2013年01月28日 15時00分00秒 | 臼蔵の呟き
デフレ経済が改善出来ない最大の要因は、国内消費が拡大しないことです。その主要因は、少子高齢化で人口減少が継続的に進んでいること。また、大手企業の海外移転に伴い、雇用機会の減少が起きていること。社会保障の費用を国民負担に移行させていること。可処分所得が減少していること。しかも、そのような中で、大手企業が正規雇用を削減し、派遣、非正規労働を拡大し、雇用調整を利益の安全弁としていることに起因しています。

その結果、多くの労働者は年収の低下、年金制度の崩壊などを見て、将来不安を感じて、少ない収入を貯蓄に回さざるを得ない状況があることです。それでも貯蓄が出来ればよいのですが、年収200万―300万世帯では日々の生活を維持することに汲々として、貯蓄は無理、消費の拡大などは夢、また、夢です。この点は、自民党政権、元民主党政権も、知っているのだと思いますが、富裕層、大手企業の立場(資金援助、支持者が富裕層)で政策立案するために、低所得者の生活苦を改善する政策提起は不可能となっています。ここに最大のデフレ対策が成功しない要因があります。

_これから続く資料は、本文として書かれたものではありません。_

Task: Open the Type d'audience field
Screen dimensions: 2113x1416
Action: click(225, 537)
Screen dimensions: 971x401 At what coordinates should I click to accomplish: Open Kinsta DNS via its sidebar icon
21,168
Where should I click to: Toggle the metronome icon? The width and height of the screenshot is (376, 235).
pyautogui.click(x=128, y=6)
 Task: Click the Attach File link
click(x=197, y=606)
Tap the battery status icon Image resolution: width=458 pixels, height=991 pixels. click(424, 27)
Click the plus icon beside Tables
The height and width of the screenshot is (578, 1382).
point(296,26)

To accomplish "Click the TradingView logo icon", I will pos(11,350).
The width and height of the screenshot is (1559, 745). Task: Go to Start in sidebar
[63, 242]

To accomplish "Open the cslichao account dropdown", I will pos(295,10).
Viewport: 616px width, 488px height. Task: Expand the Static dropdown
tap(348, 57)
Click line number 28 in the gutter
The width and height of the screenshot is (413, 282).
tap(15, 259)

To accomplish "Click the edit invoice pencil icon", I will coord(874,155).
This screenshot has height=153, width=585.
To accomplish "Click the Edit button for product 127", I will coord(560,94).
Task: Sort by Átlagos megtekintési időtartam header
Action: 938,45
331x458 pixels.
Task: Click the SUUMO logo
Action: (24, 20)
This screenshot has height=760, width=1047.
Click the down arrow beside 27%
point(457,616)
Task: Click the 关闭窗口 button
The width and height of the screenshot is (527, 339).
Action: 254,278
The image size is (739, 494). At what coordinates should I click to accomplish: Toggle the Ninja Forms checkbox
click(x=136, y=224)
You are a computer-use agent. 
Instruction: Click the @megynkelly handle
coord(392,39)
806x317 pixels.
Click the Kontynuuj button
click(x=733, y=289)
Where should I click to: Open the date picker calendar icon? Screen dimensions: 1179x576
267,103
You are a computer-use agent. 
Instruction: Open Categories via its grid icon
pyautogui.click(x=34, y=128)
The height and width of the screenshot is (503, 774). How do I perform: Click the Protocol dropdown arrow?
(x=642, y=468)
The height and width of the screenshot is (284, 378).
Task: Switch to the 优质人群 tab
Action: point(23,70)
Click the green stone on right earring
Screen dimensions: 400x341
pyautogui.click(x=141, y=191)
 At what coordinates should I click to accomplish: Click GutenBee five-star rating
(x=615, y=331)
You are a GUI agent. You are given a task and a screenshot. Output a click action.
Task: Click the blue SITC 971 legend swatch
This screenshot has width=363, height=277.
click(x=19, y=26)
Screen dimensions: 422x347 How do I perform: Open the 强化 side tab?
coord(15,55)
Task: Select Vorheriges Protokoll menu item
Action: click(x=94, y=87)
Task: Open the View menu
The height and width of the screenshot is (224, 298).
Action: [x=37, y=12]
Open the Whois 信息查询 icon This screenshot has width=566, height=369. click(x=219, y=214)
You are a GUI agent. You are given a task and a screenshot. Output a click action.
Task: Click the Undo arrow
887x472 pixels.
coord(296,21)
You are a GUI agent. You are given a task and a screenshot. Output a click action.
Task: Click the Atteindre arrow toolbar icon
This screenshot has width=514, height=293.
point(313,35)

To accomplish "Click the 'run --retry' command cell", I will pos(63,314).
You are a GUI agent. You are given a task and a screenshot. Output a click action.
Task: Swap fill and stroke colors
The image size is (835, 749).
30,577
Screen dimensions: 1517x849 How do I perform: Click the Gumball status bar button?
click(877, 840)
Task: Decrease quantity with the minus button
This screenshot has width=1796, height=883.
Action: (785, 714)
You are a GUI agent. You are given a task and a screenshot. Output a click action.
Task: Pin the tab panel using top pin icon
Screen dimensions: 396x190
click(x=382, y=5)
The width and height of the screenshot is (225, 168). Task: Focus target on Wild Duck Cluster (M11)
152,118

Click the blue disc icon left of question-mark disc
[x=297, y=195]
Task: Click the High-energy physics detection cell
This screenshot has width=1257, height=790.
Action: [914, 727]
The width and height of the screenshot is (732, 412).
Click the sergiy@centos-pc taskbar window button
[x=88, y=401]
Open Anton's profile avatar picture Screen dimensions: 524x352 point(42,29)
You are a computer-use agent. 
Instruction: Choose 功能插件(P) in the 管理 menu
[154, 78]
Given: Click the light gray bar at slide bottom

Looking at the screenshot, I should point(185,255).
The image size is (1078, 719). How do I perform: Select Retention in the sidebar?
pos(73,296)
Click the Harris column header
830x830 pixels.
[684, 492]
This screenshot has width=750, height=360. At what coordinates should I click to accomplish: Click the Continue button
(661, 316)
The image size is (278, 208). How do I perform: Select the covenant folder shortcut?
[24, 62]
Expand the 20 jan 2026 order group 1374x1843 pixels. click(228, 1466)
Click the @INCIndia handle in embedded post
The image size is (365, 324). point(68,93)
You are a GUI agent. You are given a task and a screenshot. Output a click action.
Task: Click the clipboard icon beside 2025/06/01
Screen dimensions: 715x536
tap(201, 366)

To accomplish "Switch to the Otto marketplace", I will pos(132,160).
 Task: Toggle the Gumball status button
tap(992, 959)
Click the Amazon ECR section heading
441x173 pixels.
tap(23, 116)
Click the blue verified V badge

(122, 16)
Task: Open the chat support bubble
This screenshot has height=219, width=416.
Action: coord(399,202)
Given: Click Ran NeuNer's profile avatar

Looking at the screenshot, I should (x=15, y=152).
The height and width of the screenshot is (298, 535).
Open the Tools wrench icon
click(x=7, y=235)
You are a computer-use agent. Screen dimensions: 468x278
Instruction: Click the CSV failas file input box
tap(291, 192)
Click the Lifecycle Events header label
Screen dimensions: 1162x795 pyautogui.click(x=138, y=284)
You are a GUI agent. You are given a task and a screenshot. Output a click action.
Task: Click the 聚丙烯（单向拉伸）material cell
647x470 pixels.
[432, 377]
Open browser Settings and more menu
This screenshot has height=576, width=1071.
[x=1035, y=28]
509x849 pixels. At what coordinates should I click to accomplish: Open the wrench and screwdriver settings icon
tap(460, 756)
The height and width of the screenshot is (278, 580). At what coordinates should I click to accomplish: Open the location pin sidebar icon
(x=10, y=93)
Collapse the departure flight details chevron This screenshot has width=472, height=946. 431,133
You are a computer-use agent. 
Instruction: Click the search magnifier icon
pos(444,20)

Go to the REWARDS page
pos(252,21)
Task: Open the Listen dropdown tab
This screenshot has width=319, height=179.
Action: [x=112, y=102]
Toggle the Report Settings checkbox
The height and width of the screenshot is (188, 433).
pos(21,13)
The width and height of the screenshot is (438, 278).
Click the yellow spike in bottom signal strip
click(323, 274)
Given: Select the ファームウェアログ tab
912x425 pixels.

風が吹けば桶屋が儲かると同じような構図が、デフレ対策には当てはまっています。国民の大半を占める層が収入増加、豊かになれば、デフレも改善されるし、税収も拡大することは誰が考えても理解できることです。また、自公政権は生活保護受給者が多いと攻撃しますが、その要因を作っているのは大手企業であり、規制緩和であり、その政策を推進する自民党型政治です。生活保護受給者が減ることで、○兆円の生活保護受給者への予算配分もいくらかは減るはずです。社会保障制度は生きる上での権利であり、安全装置であり、受給者が安心して受給できる環境を整備することが、少子高齢化問題、生活不安解消などに重要です。

<企業と賃上げ 格差縮める任を果たせ>

 安倍政権も企業の潤沢な資金の存在に気づいたのだろう。賃上げした企業の法人税負担を和らげる税制の導入を決めた。企業が貯蓄に励み、設備投資も賃上げも躊躇(ちゅうちょ)していてはデフレ脱却が危うい。
 人件費を増やした企業は、その最大一割を法人税から差し引く。与党の自民、公明両党がまとめた二〇一三年度税制改正大綱に、企業の税負担を緩和する新たな制度が盛り込まれた。企業の手元に積み上がっている巨額の内部留保を眠らせることなく、勤労者に移し替えて内需を盛り上げる。デフレ脱却に対する安倍政権の意図が込められている。
 だが、経団連の春闘方針「経営労働政策委員会報告」は、賃上げを「実施の余地はない」と一蹴、年齢などに応じて給与を引き上げる定期昇給も延期や凍結があり得るとほのめかしている。法人税軽減というニンジンを見せられても、減税が時限措置ゆえに、やすやすとは応じられないと冷淡だ。
 日本の経営者は一九九〇年代からの「失われた二十年」にうろたえ、すっかり内向きになってしまったようだ。分厚い手元資金に安心を求め、賃上げはおろか、設備投資さえためらっている。日銀統計によると、企業が抱える現預金は二百十五兆円にも膨らんだ。
 経済界は「アジアの成長を取り込む」と勇んではいるが、海外子会社からの年三兆円に上る受取配当なども有効に活用しているか疑わしい。日本経済をむしばんでいる原因の一つは、十五~六十四歳の生産年齢人口減少に伴う内需縮小であり、企業はとりわけ消費性向が高い子育て世代にお金を回し、内需拡大に転じることが求められていると言うべきだ。
 経団連の企業行動憲章は「従業員のゆとりと豊かさを実現する」とうたっている。円高などの六重苦を嘆いてばかりいないで、日本再生への自助努力を受け入れる度量をしっかりと示すべきだ。
 オバマ米大統領は二期目の就任演説で、米国の成功は復興しつつある中間層に支えられるべきだ-と訴えた。「なぜ1%が金持ちで、99%が貧乏なのか」を合言葉とした金融の中枢、ウォール街占拠への回答でもある。
 購買力のある中間層の復活は日本も重い課題だ。格差拡大の原因にもなった製造業への派遣就労拡大を法制化したのは、かつての自民党政権ではなかったか。税制で賃上げを促そうとする安倍政権には、中間層復活に向け、経済界に協力を強く求める責務がある。